● **WHAT IS NEEDED**
Every record below must be returned exactly as it was received.

[Stored data]
────────────────────

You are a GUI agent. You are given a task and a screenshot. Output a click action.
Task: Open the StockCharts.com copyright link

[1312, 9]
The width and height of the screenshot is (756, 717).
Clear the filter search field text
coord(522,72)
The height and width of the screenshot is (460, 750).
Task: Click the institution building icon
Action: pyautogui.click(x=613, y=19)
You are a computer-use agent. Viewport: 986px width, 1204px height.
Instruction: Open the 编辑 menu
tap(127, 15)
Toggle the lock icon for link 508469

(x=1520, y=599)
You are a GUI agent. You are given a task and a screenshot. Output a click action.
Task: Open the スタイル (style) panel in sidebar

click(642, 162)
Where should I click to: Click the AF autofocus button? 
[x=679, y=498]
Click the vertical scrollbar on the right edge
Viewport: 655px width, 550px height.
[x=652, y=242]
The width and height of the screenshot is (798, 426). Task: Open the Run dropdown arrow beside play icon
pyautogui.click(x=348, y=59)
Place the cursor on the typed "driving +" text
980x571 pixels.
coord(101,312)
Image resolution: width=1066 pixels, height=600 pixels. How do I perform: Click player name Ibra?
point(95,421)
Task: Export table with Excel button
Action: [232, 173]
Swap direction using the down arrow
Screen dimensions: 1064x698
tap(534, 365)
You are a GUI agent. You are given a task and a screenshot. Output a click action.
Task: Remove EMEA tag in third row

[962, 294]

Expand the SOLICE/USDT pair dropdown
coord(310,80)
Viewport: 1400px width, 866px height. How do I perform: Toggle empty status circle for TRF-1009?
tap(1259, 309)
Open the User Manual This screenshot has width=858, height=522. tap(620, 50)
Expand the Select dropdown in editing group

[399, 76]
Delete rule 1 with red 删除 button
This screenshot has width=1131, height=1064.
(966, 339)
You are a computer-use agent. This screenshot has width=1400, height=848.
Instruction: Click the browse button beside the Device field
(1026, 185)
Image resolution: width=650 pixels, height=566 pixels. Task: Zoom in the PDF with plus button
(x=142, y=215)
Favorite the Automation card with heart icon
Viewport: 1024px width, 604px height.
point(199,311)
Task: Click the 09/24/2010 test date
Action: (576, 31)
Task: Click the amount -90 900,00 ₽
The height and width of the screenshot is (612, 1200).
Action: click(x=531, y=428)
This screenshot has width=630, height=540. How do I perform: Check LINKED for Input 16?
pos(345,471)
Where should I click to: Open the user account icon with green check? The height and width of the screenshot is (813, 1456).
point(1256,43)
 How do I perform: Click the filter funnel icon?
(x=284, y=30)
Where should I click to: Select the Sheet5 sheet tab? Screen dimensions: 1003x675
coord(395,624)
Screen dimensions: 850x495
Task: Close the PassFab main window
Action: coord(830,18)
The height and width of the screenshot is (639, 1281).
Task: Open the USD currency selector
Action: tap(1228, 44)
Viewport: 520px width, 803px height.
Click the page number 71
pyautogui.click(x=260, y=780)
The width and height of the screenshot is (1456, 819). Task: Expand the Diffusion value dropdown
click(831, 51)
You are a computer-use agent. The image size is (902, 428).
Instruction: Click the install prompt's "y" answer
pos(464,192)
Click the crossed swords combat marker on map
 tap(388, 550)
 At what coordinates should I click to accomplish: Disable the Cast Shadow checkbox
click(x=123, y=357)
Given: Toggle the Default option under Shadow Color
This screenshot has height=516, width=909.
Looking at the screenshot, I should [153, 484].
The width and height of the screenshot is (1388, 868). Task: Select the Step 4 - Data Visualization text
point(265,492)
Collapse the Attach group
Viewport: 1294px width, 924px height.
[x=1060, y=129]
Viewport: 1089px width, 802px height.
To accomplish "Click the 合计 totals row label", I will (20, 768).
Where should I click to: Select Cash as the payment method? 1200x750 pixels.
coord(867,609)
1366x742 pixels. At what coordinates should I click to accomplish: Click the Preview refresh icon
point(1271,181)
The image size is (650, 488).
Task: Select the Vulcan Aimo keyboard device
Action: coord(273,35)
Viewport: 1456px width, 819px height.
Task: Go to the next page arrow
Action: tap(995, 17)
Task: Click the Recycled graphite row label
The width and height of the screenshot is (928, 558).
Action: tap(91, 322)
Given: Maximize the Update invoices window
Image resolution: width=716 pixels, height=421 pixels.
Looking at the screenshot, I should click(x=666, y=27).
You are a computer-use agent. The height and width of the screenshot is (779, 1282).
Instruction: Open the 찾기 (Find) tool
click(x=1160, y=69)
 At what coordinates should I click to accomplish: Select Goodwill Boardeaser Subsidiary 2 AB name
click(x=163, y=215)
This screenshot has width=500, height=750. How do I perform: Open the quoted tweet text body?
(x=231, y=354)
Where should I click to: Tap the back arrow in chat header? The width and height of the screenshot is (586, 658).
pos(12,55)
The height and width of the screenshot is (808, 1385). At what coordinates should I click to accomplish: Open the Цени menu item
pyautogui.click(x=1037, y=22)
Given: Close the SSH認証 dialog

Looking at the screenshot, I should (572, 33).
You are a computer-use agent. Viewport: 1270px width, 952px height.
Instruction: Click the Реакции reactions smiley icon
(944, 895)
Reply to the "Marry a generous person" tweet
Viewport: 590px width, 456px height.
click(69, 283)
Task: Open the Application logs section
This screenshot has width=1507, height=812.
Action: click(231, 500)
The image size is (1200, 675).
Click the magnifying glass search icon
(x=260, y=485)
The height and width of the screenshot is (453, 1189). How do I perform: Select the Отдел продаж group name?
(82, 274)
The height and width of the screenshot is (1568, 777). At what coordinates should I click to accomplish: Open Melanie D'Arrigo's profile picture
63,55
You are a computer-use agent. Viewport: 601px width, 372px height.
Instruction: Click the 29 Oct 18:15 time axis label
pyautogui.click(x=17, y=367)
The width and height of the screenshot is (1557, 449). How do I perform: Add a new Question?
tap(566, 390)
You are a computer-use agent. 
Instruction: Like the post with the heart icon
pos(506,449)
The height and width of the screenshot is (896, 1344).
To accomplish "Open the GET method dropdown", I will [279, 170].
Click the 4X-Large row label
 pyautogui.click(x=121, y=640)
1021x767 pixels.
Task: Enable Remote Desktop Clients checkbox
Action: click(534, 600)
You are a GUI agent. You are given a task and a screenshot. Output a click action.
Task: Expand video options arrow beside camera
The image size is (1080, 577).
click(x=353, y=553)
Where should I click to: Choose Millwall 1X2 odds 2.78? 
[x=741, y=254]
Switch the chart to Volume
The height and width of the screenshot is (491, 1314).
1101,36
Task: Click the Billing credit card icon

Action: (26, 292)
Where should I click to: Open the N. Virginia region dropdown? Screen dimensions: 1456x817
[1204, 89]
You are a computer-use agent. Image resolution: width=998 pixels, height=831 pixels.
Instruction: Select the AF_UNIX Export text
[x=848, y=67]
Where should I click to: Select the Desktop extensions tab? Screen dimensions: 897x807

────────────────────

● **ANSWER SPACE**
You are a GUI agent. You are given a task and a screenshot. Output a click action.
Task: Open the StockCharts.com copyright link

[1312, 9]
The width and height of the screenshot is (756, 717).
Clear the filter search field text
coord(522,72)
The height and width of the screenshot is (460, 750).
Task: Click the institution building icon
Action: pyautogui.click(x=613, y=19)
You are a computer-use agent. Viewport: 986px width, 1204px height.
Instruction: Open the 编辑 menu
tap(127, 15)
Toggle the lock icon for link 508469

(x=1520, y=599)
You are a GUI agent. You are given a task and a screenshot. Output a click action.
Task: Open the スタイル (style) panel in sidebar

click(642, 162)
Where should I click to: Click the AF autofocus button? 
[x=679, y=498]
Click the vertical scrollbar on the right edge
Viewport: 655px width, 550px height.
[x=652, y=242]
The width and height of the screenshot is (798, 426). Task: Open the Run dropdown arrow beside play icon
pyautogui.click(x=348, y=59)
Place the cursor on the typed "driving +" text
980x571 pixels.
coord(101,312)
Image resolution: width=1066 pixels, height=600 pixels. How do I perform: Click player name Ibra?
point(95,421)
Task: Export table with Excel button
Action: [232, 173]
Swap direction using the down arrow
Screen dimensions: 1064x698
tap(534, 365)
You are a GUI agent. You are given a task and a screenshot. Output a click action.
Task: Remove EMEA tag in third row

[962, 294]

Expand the SOLICE/USDT pair dropdown
coord(310,80)
Viewport: 1400px width, 866px height. How do I perform: Toggle empty status circle for TRF-1009?
tap(1259, 309)
Open the User Manual This screenshot has width=858, height=522. tap(620, 50)
Expand the Select dropdown in editing group

[399, 76]
Delete rule 1 with red 删除 button
This screenshot has width=1131, height=1064.
(966, 339)
You are a computer-use agent. This screenshot has width=1400, height=848.
Instruction: Click the browse button beside the Device field
(1026, 185)
Image resolution: width=650 pixels, height=566 pixels. Task: Zoom in the PDF with plus button
(x=142, y=215)
Favorite the Automation card with heart icon
Viewport: 1024px width, 604px height.
point(199,311)
Task: Click the 09/24/2010 test date
Action: (576, 31)
Task: Click the amount -90 900,00 ₽
The height and width of the screenshot is (612, 1200).
Action: click(x=531, y=428)
This screenshot has width=630, height=540. How do I perform: Check LINKED for Input 16?
pos(345,471)
Where should I click to: Open the user account icon with green check? The height and width of the screenshot is (813, 1456).
point(1256,43)
 How do I perform: Click the filter funnel icon?
(x=284, y=30)
Where should I click to: Select the Sheet5 sheet tab? Screen dimensions: 1003x675
coord(395,624)
Screen dimensions: 850x495
Task: Close the PassFab main window
Action: coord(830,18)
The height and width of the screenshot is (639, 1281).
Task: Open the USD currency selector
Action: tap(1228, 44)
Viewport: 520px width, 803px height.
Click the page number 71
pyautogui.click(x=260, y=780)
The width and height of the screenshot is (1456, 819). Task: Expand the Diffusion value dropdown
click(831, 51)
You are a computer-use agent. The image size is (902, 428).
Instruction: Click the install prompt's "y" answer
pos(464,192)
Click the crossed swords combat marker on map
 tap(388, 550)
 At what coordinates should I click to accomplish: Disable the Cast Shadow checkbox
click(x=123, y=357)
Given: Toggle the Default option under Shadow Color
This screenshot has height=516, width=909.
Looking at the screenshot, I should [153, 484].
The width and height of the screenshot is (1388, 868). Task: Select the Step 4 - Data Visualization text
point(265,492)
Collapse the Attach group
Viewport: 1294px width, 924px height.
[x=1060, y=129]
Viewport: 1089px width, 802px height.
To accomplish "Click the 合计 totals row label", I will (20, 768).
Where should I click to: Select Cash as the payment method? 1200x750 pixels.
coord(867,609)
1366x742 pixels. At what coordinates should I click to accomplish: Click the Preview refresh icon
point(1271,181)
The image size is (650, 488).
Task: Select the Vulcan Aimo keyboard device
Action: coord(273,35)
Viewport: 1456px width, 819px height.
Task: Go to the next page arrow
Action: tap(995, 17)
Task: Click the Recycled graphite row label
The width and height of the screenshot is (928, 558).
Action: tap(91, 322)
Given: Maximize the Update invoices window
Image resolution: width=716 pixels, height=421 pixels.
Looking at the screenshot, I should click(x=666, y=27).
You are a computer-use agent. The height and width of the screenshot is (779, 1282).
Instruction: Open the 찾기 (Find) tool
click(x=1160, y=69)
 At what coordinates should I click to accomplish: Select Goodwill Boardeaser Subsidiary 2 AB name
click(x=163, y=215)
This screenshot has width=500, height=750. How do I perform: Open the quoted tweet text body?
(x=231, y=354)
Where should I click to: Tap the back arrow in chat header? The width and height of the screenshot is (586, 658).
pos(12,55)
The height and width of the screenshot is (808, 1385). At what coordinates should I click to accomplish: Open the Цени menu item
pyautogui.click(x=1037, y=22)
Given: Close the SSH認証 dialog

Looking at the screenshot, I should (572, 33).
You are a computer-use agent. Viewport: 1270px width, 952px height.
Instruction: Click the Реакции reactions smiley icon
(944, 895)
Reply to the "Marry a generous person" tweet
Viewport: 590px width, 456px height.
click(69, 283)
Task: Open the Application logs section
This screenshot has width=1507, height=812.
Action: click(231, 500)
The image size is (1200, 675).
Click the magnifying glass search icon
(x=260, y=485)
The height and width of the screenshot is (453, 1189). How do I perform: Select the Отдел продаж group name?
(82, 274)
The height and width of the screenshot is (1568, 777). At what coordinates should I click to accomplish: Open Melanie D'Arrigo's profile picture
63,55
You are a computer-use agent. Viewport: 601px width, 372px height.
Instruction: Click the 29 Oct 18:15 time axis label
pyautogui.click(x=17, y=367)
The width and height of the screenshot is (1557, 449). How do I perform: Add a new Question?
tap(566, 390)
You are a computer-use agent. 
Instruction: Like the post with the heart icon
pos(506,449)
The height and width of the screenshot is (896, 1344).
To accomplish "Open the GET method dropdown", I will [279, 170].
Click the 4X-Large row label
 pyautogui.click(x=121, y=640)
1021x767 pixels.
Task: Enable Remote Desktop Clients checkbox
Action: click(534, 600)
You are a GUI agent. You are given a task and a screenshot. Output a click action.
Task: Expand video options arrow beside camera
The image size is (1080, 577).
click(x=353, y=553)
Where should I click to: Choose Millwall 1X2 odds 2.78? 
[x=741, y=254]
Switch the chart to Volume
The height and width of the screenshot is (491, 1314).
1101,36
Task: Click the Billing credit card icon

Action: (26, 292)
Where should I click to: Open the N. Virginia region dropdown? Screen dimensions: 1456x817
[1204, 89]
You are a computer-use agent. Image resolution: width=998 pixels, height=831 pixels.
Instruction: Select the AF_UNIX Export text
[x=848, y=67]
Where should I click to: Select the Desktop extensions tab? Screen dimensions: 897x807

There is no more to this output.